(What to work on): Leaving out the images, please reproduce each line below exactly.

(Given information):
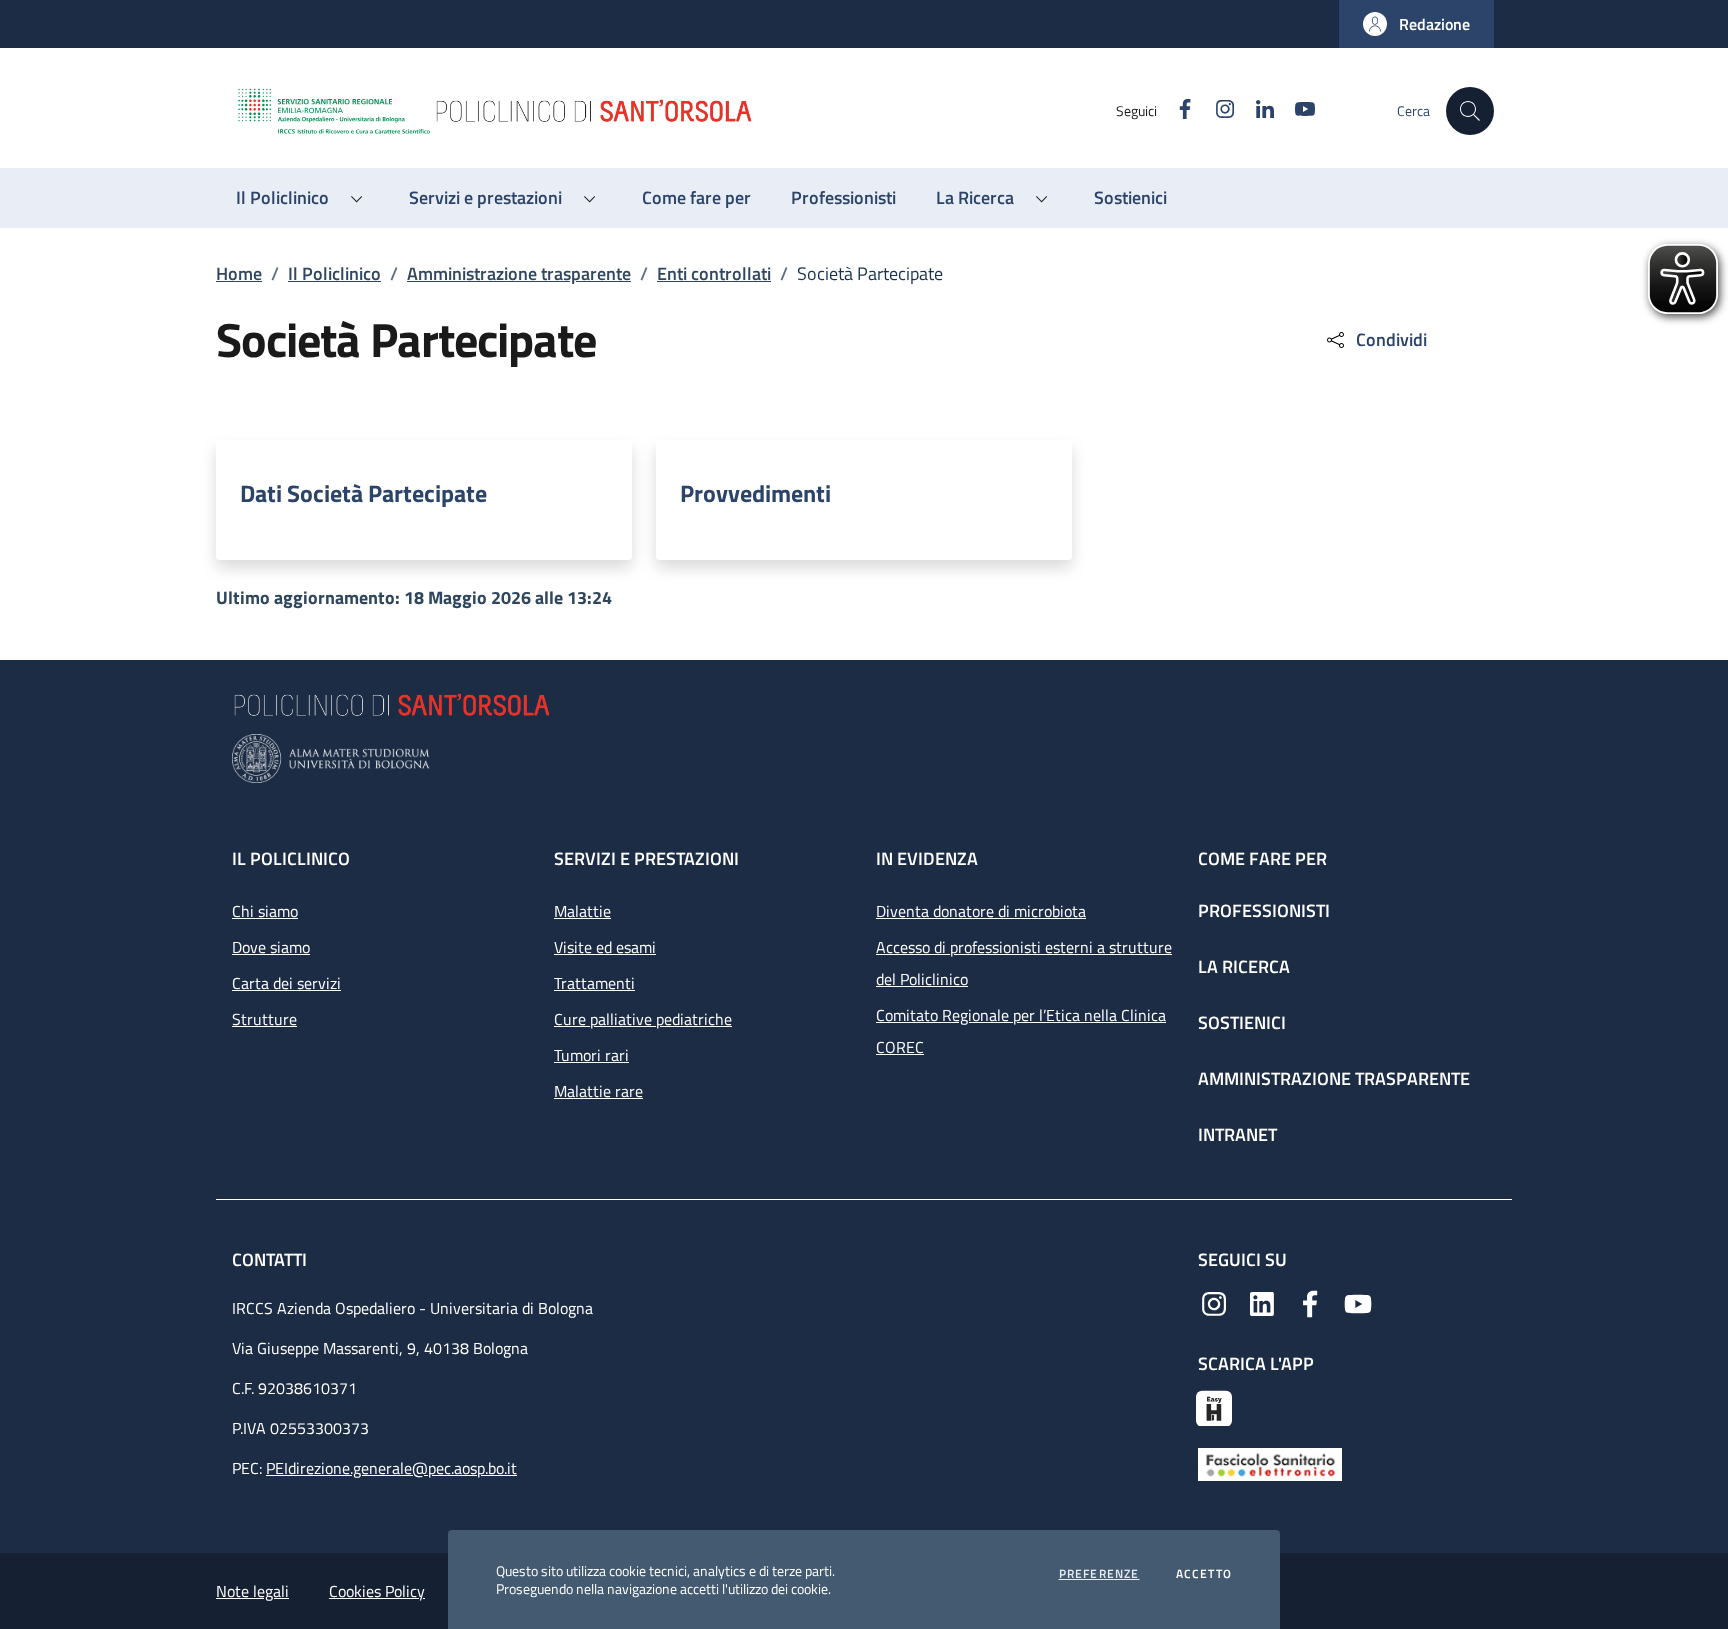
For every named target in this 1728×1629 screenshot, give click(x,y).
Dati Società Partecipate (363, 493)
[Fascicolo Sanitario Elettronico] (1270, 1463)
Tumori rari (591, 1055)
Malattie (582, 911)
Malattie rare (598, 1091)
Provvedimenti (755, 493)
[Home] (675, 111)
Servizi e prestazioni (646, 858)
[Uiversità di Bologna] (864, 758)
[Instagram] (1214, 1302)
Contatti (271, 1259)
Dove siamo (271, 947)
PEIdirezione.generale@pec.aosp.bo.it (391, 1468)
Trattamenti (594, 983)
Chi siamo (265, 911)
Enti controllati (714, 273)
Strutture (264, 1019)
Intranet (1237, 1134)
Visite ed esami (605, 947)
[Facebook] (1310, 1302)
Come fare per (1262, 858)
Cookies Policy (377, 1591)
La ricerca (1244, 966)
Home (239, 273)
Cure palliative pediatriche (643, 1019)
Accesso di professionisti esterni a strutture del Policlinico (1024, 963)
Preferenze (1099, 1574)
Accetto (1204, 1574)
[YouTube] (1358, 1302)
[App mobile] (1214, 1406)
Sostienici (1242, 1022)
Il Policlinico (334, 273)
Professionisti (1264, 910)
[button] (1416, 24)
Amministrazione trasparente (519, 273)
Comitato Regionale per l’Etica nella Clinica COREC (1021, 1031)
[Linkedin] (1262, 1302)
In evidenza (927, 858)
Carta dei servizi (286, 983)
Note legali (252, 1591)
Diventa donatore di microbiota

(Completed exercise):
For every named target in this 1728×1629 screenshot, give click(x,y).
Dati Società Partecipate (363, 493)
[Fascicolo Sanitario Elettronico] (1270, 1463)
Tumori rari (591, 1055)
Malattie (582, 911)
Malattie rare (598, 1091)
Provvedimenti (755, 493)
[Home] (675, 111)
Servizi e prestazioni (646, 858)
[Uiversità di Bologna] (864, 758)
[Instagram] (1214, 1302)
Contatti (271, 1259)
Dove siamo (271, 947)
PEIdirezione.generale@pec.aosp.bo.it (391, 1468)
Trattamenti (594, 983)
Chi siamo (265, 911)
Enti controllati (714, 273)
Strutture (264, 1019)
Intranet (1237, 1134)
Visite ed esami (605, 947)
[Facebook] (1310, 1302)
Come fare per (1262, 858)
Cookies Policy (377, 1591)
La ricerca (1244, 966)
Home (239, 273)
Cure palliative pediatriche (643, 1019)
Accesso di professionisti esterni a strutture del Policlinico (1024, 963)
Preferenze (1099, 1574)
Accetto (1204, 1574)
[YouTube] (1358, 1302)
[App mobile] (1214, 1406)
Sostienici (1242, 1022)
Il Policlinico (334, 273)
Professionisti (1264, 910)
[button] (1416, 24)
Amministrazione trasparente (519, 273)
Comitato Regionale per l’Etica nella Clinica COREC (1021, 1031)
[Linkedin] (1262, 1302)
In evidenza (927, 858)
Carta dei servizi (286, 983)
Note legali (252, 1591)
Diventa donatore di microbiota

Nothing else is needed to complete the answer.